What this task involves:
Can you reproduce the full text on the 6-thio-dG telomerase study word for word?

--- Text section Enclosed Below ---

A recent study by UT Southwestern Medical Center researchers, entitled “Induction of Telomere Dysfunction Mediated by the Telomerase Substrate Precursor 6-Thio-2′-Deoxyguanosine” reports a new therapeutic strategy in the fight against cancer, by targeting telomerase, with the use of a small molecule, the 6-thio-2′- deoxyguanosine (6-thio-dG). The study was published in the journal Cancer Discovery.
Telomeres are structures encountered at the end of each linear chromosome, representing important and indispensable elements for proper genomic stability. Commonly illustrated as a plastic tip at the end of shoelaces, telomeres prevent chromosomes form sticking to each other. With each cell division, telomeres become shorter and this shortening process is viewed as a molecular clock, triggering cell death once a critical length has been reached.
The ribonucleoprotein enzyme complex, called telomerase, counteracts this shortening process by adding specific and repetitive DNA sequences to the end of each linear chromosome where the telomere is located. This enzyme is extremely important, especially in the case of cancer cells. Indeed, it was observed that around 85% to 90% of primary human cancers have a mutation that results in the activation of telomerase. Consequently, these cancer cells become “immortal” and stable.
In the light of these observations, previous studies focused on targeting telomerase activity to prevent cancer progression. However, only a limited number of telomerase-targeted therapies actually reached clinical trials, mainly due to the required length of treatment and associated toxicity to normal cells.
In this study, the authors used a small molecule called 6-thio-2′- deoxyguanosine (6-thio-dG) to target telomerase (6-thiodG is preferentially used as a substrate by telomerase) and evaluated its therapeutic effects in the fight against cancer. They observed that6-thio-dG was capable of inducing cell death in a variety of cancer cells, even at low concentrations, whereas normal cell lines were unaffected. In addition, when 6-thio-dG was tested in mice models of cancer, it was capable of significantly decreasing tumor growth.

--- End of Enclosed Text section ---
--- Given entries Enclosed Below ---

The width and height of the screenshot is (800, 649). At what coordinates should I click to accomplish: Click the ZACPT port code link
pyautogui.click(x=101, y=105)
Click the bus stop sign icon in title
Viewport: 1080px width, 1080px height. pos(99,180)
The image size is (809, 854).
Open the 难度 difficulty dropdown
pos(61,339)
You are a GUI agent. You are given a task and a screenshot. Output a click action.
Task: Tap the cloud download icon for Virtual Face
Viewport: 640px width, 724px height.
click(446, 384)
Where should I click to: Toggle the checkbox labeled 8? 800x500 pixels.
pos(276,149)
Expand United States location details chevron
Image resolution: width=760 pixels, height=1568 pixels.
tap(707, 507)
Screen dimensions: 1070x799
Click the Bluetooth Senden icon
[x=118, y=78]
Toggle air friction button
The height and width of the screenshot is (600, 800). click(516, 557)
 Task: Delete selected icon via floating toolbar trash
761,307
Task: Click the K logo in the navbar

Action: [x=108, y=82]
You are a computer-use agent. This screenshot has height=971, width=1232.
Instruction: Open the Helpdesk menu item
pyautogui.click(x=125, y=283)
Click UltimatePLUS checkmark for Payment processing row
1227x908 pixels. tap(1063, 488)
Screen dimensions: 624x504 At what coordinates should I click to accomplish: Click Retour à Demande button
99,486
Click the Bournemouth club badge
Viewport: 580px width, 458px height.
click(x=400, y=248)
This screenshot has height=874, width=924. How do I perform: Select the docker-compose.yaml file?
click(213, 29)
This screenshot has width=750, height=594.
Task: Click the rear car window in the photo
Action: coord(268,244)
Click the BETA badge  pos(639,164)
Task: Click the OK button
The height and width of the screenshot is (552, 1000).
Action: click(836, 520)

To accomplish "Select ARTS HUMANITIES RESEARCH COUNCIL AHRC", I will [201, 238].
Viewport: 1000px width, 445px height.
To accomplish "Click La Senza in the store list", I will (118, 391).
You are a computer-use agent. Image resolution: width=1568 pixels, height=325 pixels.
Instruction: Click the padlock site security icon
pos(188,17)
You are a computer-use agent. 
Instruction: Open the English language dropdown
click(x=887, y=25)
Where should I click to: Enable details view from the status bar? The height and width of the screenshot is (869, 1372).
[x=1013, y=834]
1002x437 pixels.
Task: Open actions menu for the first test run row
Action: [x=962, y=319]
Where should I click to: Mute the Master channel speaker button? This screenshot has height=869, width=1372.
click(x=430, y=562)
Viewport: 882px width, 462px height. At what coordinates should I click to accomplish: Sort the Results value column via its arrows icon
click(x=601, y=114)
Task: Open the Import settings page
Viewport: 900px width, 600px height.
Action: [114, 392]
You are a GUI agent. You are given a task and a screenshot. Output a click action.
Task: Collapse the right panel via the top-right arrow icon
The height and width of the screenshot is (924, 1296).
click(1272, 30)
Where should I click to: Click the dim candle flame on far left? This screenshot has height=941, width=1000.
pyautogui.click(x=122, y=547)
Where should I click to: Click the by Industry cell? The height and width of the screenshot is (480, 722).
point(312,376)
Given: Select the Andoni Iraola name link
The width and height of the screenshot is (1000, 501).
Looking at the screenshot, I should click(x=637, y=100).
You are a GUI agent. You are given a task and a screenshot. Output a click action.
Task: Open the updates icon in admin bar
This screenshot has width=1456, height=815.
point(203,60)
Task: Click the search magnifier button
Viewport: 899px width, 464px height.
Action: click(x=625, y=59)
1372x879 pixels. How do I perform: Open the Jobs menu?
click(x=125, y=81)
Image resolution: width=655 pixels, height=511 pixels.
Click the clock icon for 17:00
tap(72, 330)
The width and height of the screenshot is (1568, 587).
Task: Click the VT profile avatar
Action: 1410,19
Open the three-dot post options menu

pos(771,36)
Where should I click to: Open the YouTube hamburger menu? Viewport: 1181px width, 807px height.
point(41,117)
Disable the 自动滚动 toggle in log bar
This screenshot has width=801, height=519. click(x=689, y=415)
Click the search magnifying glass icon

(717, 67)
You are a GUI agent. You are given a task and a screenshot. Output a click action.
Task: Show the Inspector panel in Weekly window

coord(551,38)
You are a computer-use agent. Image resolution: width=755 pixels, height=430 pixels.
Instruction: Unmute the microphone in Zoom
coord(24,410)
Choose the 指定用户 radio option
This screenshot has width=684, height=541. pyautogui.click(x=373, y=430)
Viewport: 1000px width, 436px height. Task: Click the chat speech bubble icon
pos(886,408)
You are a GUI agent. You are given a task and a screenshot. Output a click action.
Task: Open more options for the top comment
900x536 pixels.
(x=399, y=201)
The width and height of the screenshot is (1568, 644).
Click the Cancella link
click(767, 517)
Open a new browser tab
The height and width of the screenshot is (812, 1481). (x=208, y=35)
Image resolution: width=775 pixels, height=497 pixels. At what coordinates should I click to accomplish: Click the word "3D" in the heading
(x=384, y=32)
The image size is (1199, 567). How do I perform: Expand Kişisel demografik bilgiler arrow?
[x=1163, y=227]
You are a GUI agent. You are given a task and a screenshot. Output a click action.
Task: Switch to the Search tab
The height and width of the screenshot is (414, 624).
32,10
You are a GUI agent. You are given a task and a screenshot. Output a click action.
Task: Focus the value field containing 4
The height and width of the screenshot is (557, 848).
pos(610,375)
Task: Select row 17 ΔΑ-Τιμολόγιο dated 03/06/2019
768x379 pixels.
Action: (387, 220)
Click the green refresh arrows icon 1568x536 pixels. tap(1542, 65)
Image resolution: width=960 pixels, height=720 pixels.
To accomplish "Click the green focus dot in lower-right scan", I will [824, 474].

--- End of Enclosed Given entries ---

Answer space:
A recent study by UT Southwestern Medical Center researchers, entitled “Induction of Telomere Dysfunction Mediated by the Telomerase Substrate Precursor 6-Thio-2′-Deoxyguanosine” reports a new therapeutic strategy in the fight against cancer, by targeting telomerase, with the use of a small molecule, the 6-thio-2′- deoxyguanosine (6-thio-dG). The study was published in the journal Cancer Discovery.
Telomeres are structures encountered at the end of each linear chromosome, representing important and indispensable elements for proper genomic stability. Commonly illustrated as a plastic tip at the end of shoelaces, telomeres prevent chromosomes form sticking to each other. With each cell division, telomeres become shorter and this shortening process is viewed as a molecular clock, triggering cell death once a critical length has been reached.
The ribonucleoprotein enzyme complex, called telomerase, counteracts this shortening process by adding specific and repetitive DNA sequences to the end of each linear chromosome where the telomere is located. This enzyme is extremely important, especially in the case of cancer cells. Indeed, it was observed that around 85% to 90% of primary human cancers have a mutation that results in the activation of telomerase. Consequently, these cancer cells become “immortal” and stable.
In the light of these observations, previous studies focused on targeting telomerase activity to prevent cancer progression. However, only a limited number of telomerase-targeted therapies actually reached clinical trials, mainly due to the required length of treatment and associated toxicity to normal cells.
In this study, the authors used a small molecule called 6-thio-2′- deoxyguanosine (6-thio-dG) to target telomerase (6-thiodG is preferentially used as a substrate by telomerase) and evaluated its therapeutic effects in the fight against cancer. They observed that6-thio-dG was capable of inducing cell death in a variety of cancer cells, even at low concentrations, whereas normal cell lines were unaffected. In addition, when 6-thio-dG was tested in mice models of cancer, it was capable of significantly decreasing tumor growth.